Assimilation of Hadoop into enterprise business intelligence and data warehousing

Shortcomings of Hadoop
¬ Metadata in Hadoop is stored in a single NameNode. It becomes a single point of failure for the entire environment, therefore a much more expensive and robust server is required to house the NameNode . However, following alternate approaches can also be considered :
A) A different distribution of Hadoop such as MapR, which fixes the NameNode problem can be used.
B) Companies such as ZettaSet have built additional tooling around Hadoop, including NameNode high availability, but which do not fork the Apache distribution.
C) Since this NameNode issue is specific to HDFS (Hadoop distributed file system), an approach is to replace this with IBM’s GPFS-SNC, which similarly averts this problem. GPFS is also POSIX (portable operating system for UNIX) compliant, which HDFS is not.

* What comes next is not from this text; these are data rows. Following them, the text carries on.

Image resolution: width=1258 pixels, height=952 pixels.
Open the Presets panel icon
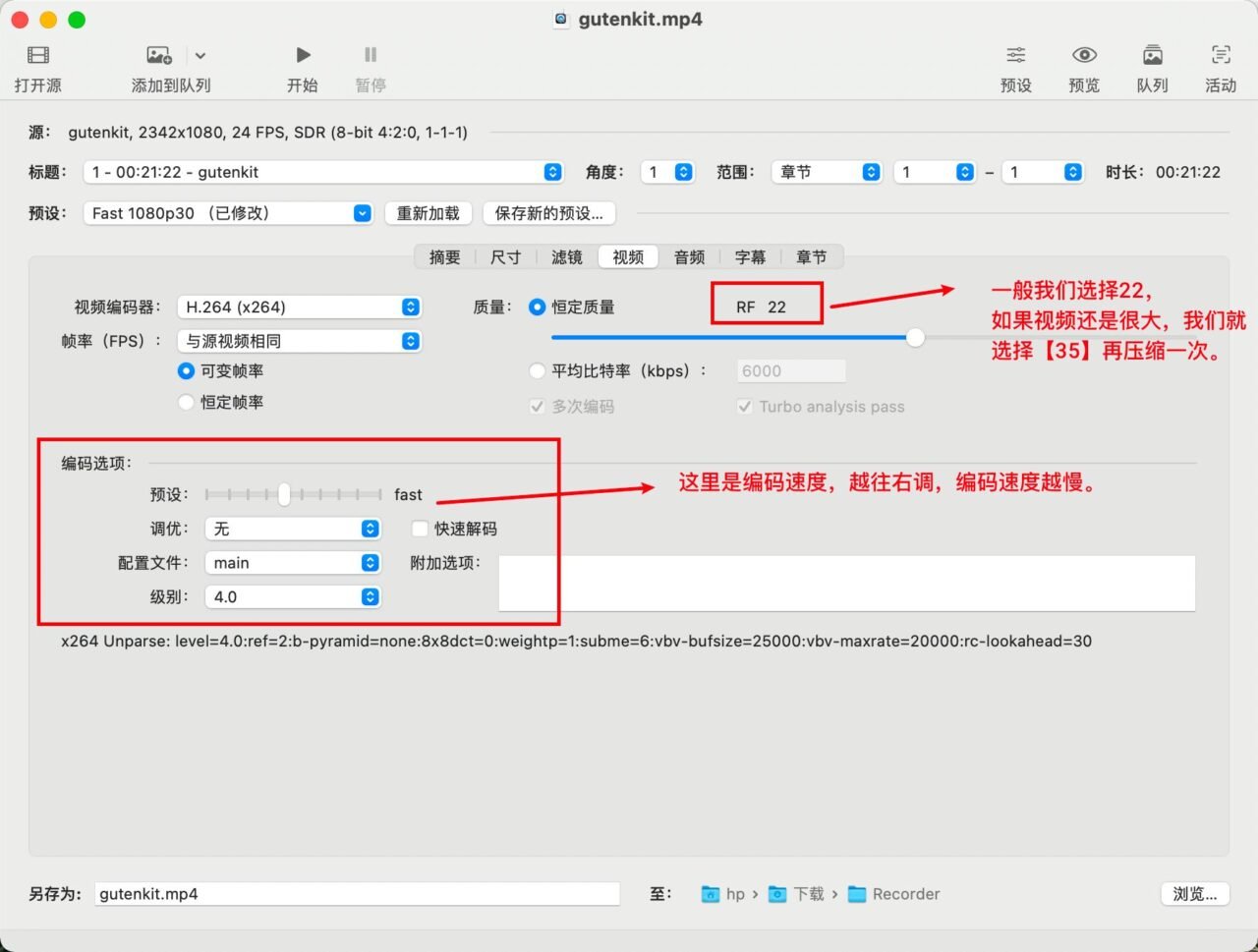point(1015,55)
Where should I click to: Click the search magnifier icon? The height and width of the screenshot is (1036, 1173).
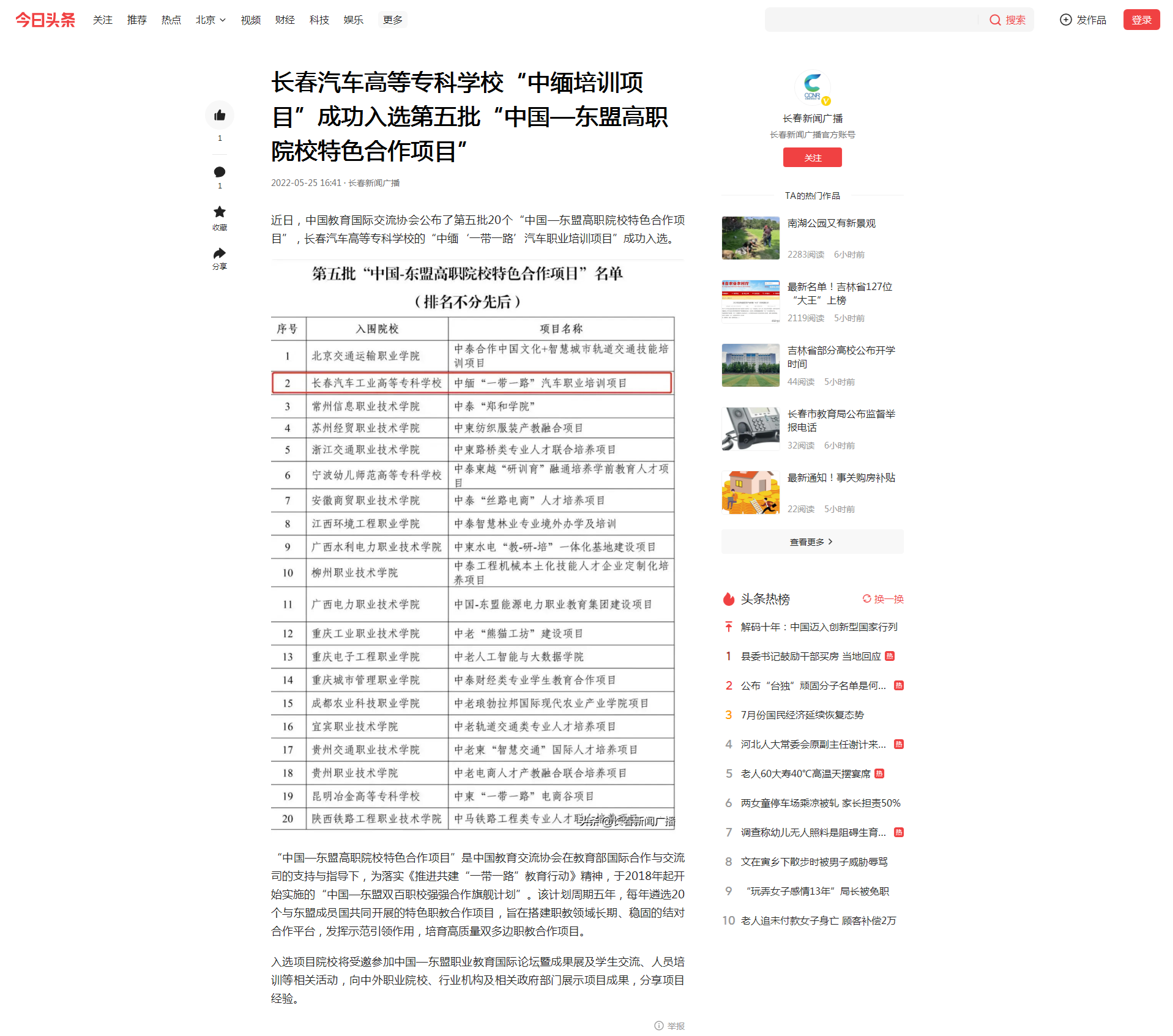(x=995, y=20)
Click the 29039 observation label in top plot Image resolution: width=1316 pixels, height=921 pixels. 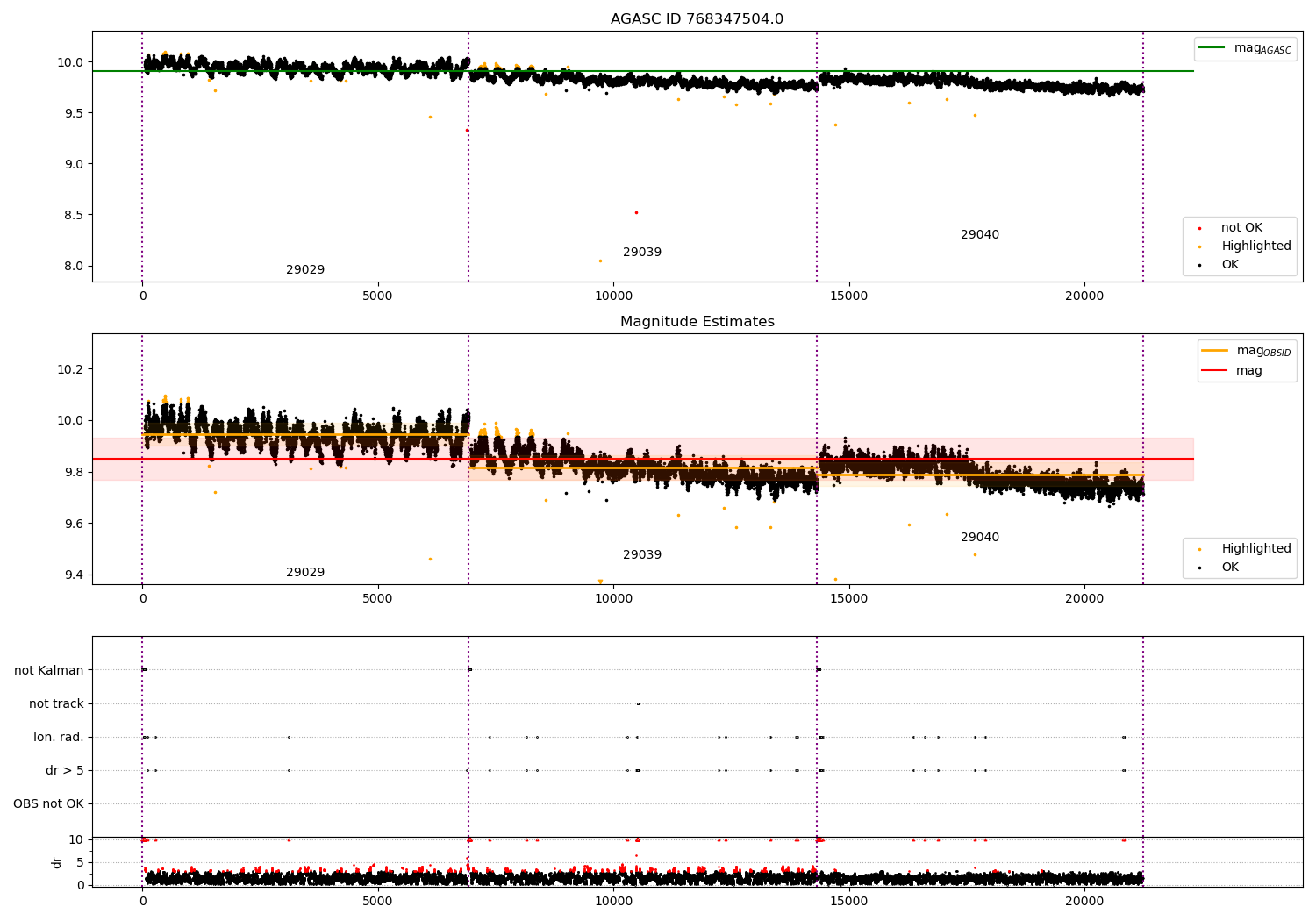[x=642, y=253]
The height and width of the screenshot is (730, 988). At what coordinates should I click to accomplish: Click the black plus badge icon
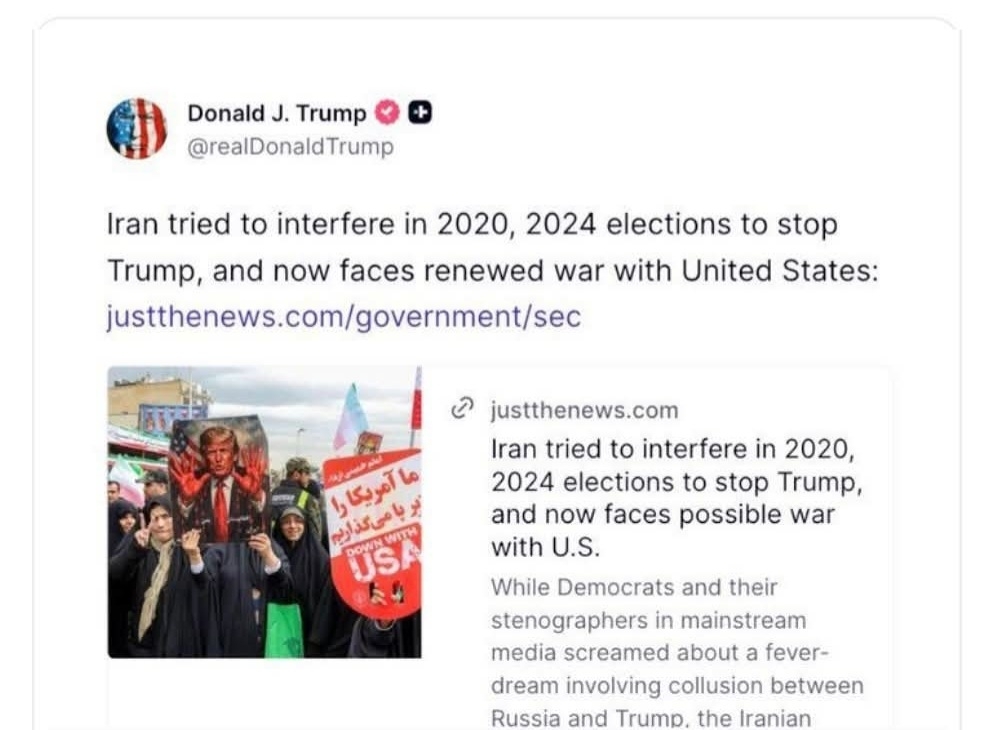coord(421,113)
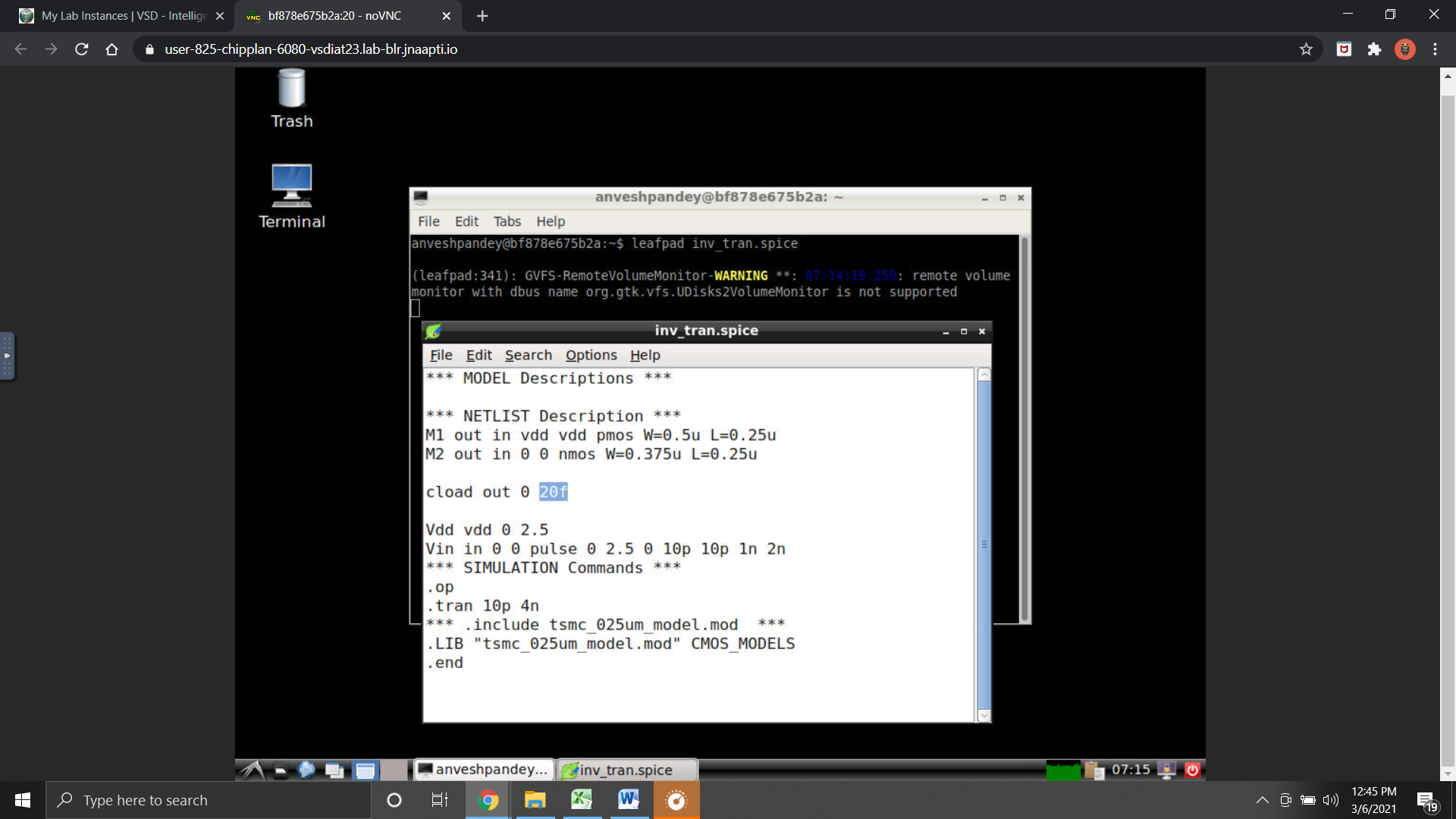Screen dimensions: 1456x819
Task: Launch Excel from the Windows taskbar
Action: 581,800
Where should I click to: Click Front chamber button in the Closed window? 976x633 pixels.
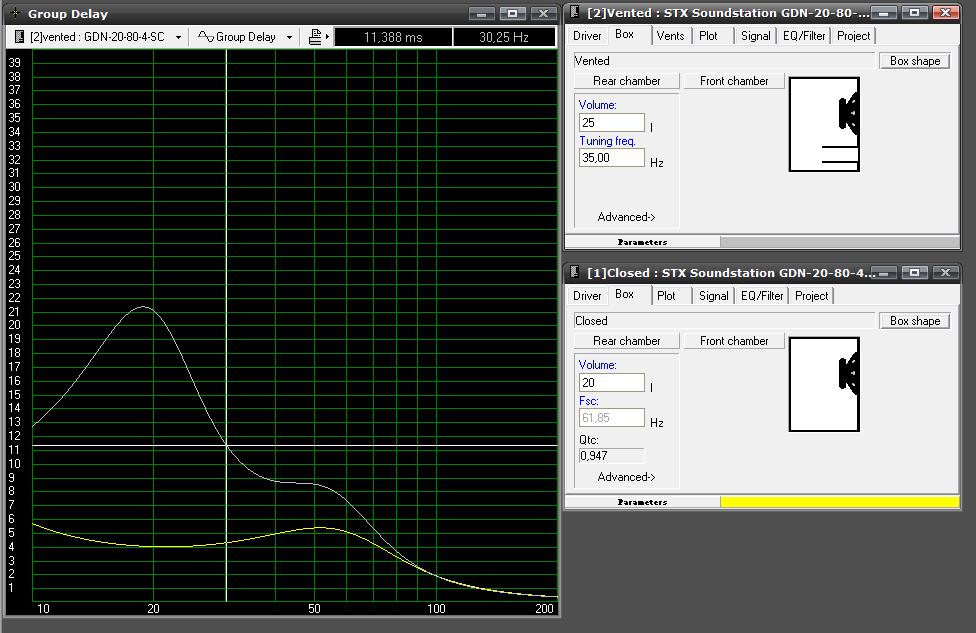734,341
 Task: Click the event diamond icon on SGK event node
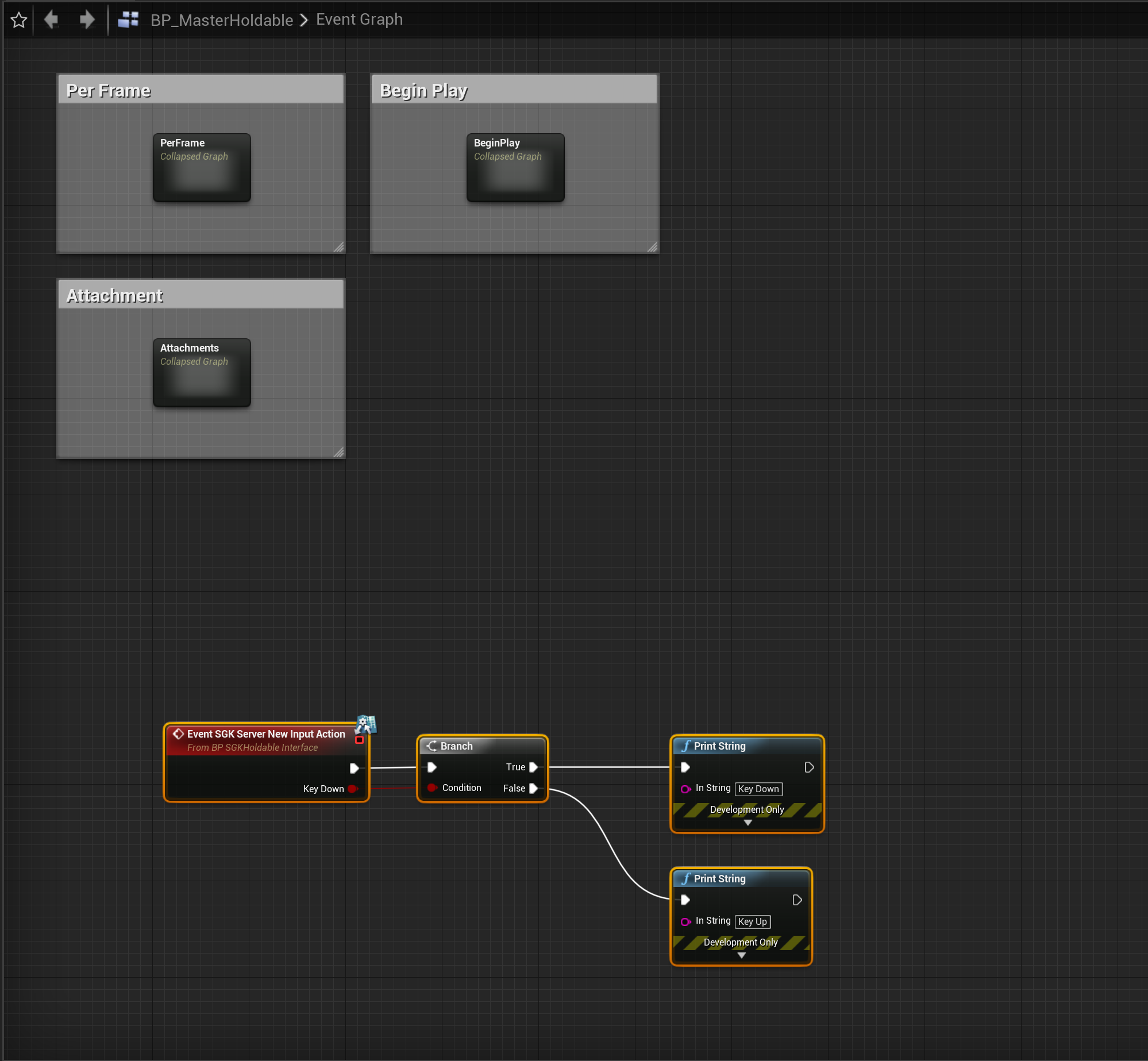point(178,734)
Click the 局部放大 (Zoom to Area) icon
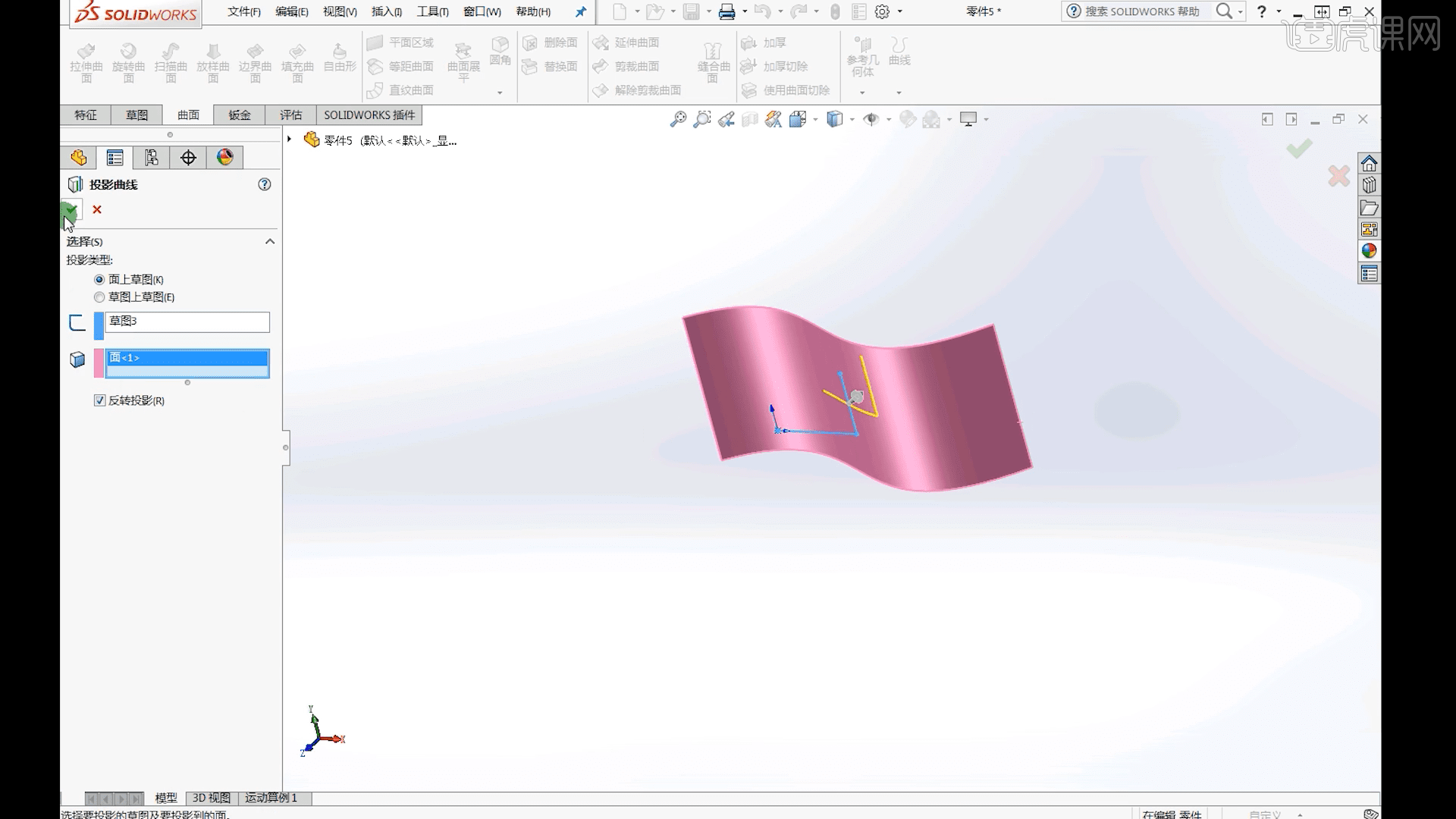 pyautogui.click(x=701, y=119)
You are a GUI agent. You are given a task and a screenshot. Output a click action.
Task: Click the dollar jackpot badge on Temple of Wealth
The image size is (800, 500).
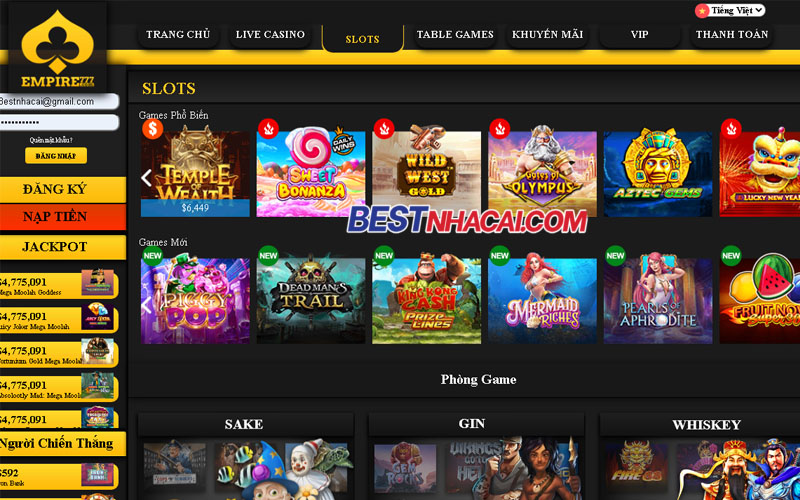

¬ A challenge with HDFS and Hadoop tools is that, in their current state, they demand a fair amount of hand coding in languages that the average BI professional does not know well, namely Java, R, and Hive. For development purposes to reduce the use of programming in MapReduce, there is Pig, which actually consists of PigLatin (the language) and a runtime environment that executes PigLatin code. This doesn’t really help lessen the programming issue but Pig has been designed specifically for analysis purposes and takes away having to understand map and reduce functions. Hive provides a SQL interface to Hadoop, where some functions are not available and some perform very poorly. Next, there is Jaql, which is a query language based on JSON (JavaScript Object Notation) and which was donated to the open source community by IBM. In its big Insights product IBM offers an ANSI-compliant SQL interface that sits on top of Jaql.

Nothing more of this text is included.